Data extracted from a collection
◇ ◇ ◇ ◇

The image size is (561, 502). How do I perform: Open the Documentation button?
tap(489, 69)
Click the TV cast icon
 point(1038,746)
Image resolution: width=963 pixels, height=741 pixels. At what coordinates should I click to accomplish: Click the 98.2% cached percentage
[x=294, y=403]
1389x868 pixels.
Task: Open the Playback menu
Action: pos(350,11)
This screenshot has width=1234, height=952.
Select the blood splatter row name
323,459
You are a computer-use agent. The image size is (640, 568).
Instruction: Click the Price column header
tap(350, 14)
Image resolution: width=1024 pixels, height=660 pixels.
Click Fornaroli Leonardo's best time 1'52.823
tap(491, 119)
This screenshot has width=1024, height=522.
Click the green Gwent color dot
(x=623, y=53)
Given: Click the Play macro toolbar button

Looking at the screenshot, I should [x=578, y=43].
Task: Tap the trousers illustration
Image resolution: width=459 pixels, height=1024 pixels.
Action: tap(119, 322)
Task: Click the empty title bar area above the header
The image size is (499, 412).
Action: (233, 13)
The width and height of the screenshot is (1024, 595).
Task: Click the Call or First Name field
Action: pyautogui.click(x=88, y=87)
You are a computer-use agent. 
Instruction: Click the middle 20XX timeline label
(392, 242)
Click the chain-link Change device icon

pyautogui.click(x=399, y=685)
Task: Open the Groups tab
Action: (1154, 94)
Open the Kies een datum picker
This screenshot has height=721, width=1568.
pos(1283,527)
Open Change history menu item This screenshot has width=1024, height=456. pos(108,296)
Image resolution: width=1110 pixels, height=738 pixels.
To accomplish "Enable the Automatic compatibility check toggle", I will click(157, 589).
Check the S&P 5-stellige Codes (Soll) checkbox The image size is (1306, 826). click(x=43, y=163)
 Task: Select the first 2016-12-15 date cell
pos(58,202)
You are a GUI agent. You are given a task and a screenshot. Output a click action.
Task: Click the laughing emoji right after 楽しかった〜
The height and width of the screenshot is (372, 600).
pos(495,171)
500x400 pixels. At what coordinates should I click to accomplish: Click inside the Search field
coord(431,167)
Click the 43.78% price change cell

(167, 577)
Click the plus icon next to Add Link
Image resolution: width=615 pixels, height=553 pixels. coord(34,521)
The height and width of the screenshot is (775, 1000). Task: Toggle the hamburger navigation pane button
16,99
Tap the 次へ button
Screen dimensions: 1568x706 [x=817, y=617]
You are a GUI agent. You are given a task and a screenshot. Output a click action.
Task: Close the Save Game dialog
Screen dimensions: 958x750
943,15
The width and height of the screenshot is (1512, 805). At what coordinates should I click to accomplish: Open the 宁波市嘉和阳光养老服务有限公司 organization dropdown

◇ ◇ ◇ ◇

Each line above needs to be written out again exactly.

The image size is (561, 502). How do I perform: Open the Documentation button?
tap(489, 69)
Click the TV cast icon
 point(1038,746)
Image resolution: width=963 pixels, height=741 pixels. At what coordinates should I click to accomplish: Click the 98.2% cached percentage
[x=294, y=403]
1389x868 pixels.
Task: Open the Playback menu
Action: pos(350,11)
This screenshot has width=1234, height=952.
Select the blood splatter row name
323,459
You are a computer-use agent. The image size is (640, 568).
Instruction: Click the Price column header
tap(350, 14)
Image resolution: width=1024 pixels, height=660 pixels.
Click Fornaroli Leonardo's best time 1'52.823
tap(491, 119)
This screenshot has width=1024, height=522.
Click the green Gwent color dot
(x=623, y=53)
Given: Click the Play macro toolbar button

Looking at the screenshot, I should [x=578, y=43].
Task: Tap the trousers illustration
Image resolution: width=459 pixels, height=1024 pixels.
Action: tap(119, 322)
Task: Click the empty title bar area above the header
The image size is (499, 412).
Action: (233, 13)
The width and height of the screenshot is (1024, 595).
Task: Click the Call or First Name field
Action: pyautogui.click(x=88, y=87)
You are a computer-use agent. 
Instruction: Click the middle 20XX timeline label
(392, 242)
Click the chain-link Change device icon

pyautogui.click(x=399, y=685)
Task: Open the Groups tab
Action: (1154, 94)
Open the Kies een datum picker
This screenshot has height=721, width=1568.
pos(1283,527)
Open Change history menu item This screenshot has width=1024, height=456. pos(108,296)
Image resolution: width=1110 pixels, height=738 pixels.
To accomplish "Enable the Automatic compatibility check toggle", I will click(157, 589).
Check the S&P 5-stellige Codes (Soll) checkbox The image size is (1306, 826). click(x=43, y=163)
 Task: Select the first 2016-12-15 date cell
pos(58,202)
You are a GUI agent. You are given a task and a screenshot. Output a click action.
Task: Click the laughing emoji right after 楽しかった〜
The height and width of the screenshot is (372, 600).
pos(495,171)
500x400 pixels. At what coordinates should I click to accomplish: Click inside the Search field
coord(431,167)
Click the 43.78% price change cell

(167, 577)
Click the plus icon next to Add Link
Image resolution: width=615 pixels, height=553 pixels. coord(34,521)
The height and width of the screenshot is (775, 1000). Task: Toggle the hamburger navigation pane button
16,99
Tap the 次へ button
Screen dimensions: 1568x706 [x=817, y=617]
You are a GUI agent. You are given a task and a screenshot. Output a click action.
Task: Close the Save Game dialog
Screen dimensions: 958x750
943,15
The width and height of the screenshot is (1512, 805). At what coordinates should I click to accomplish: Open the 宁波市嘉和阳光养老服务有限公司 organization dropdown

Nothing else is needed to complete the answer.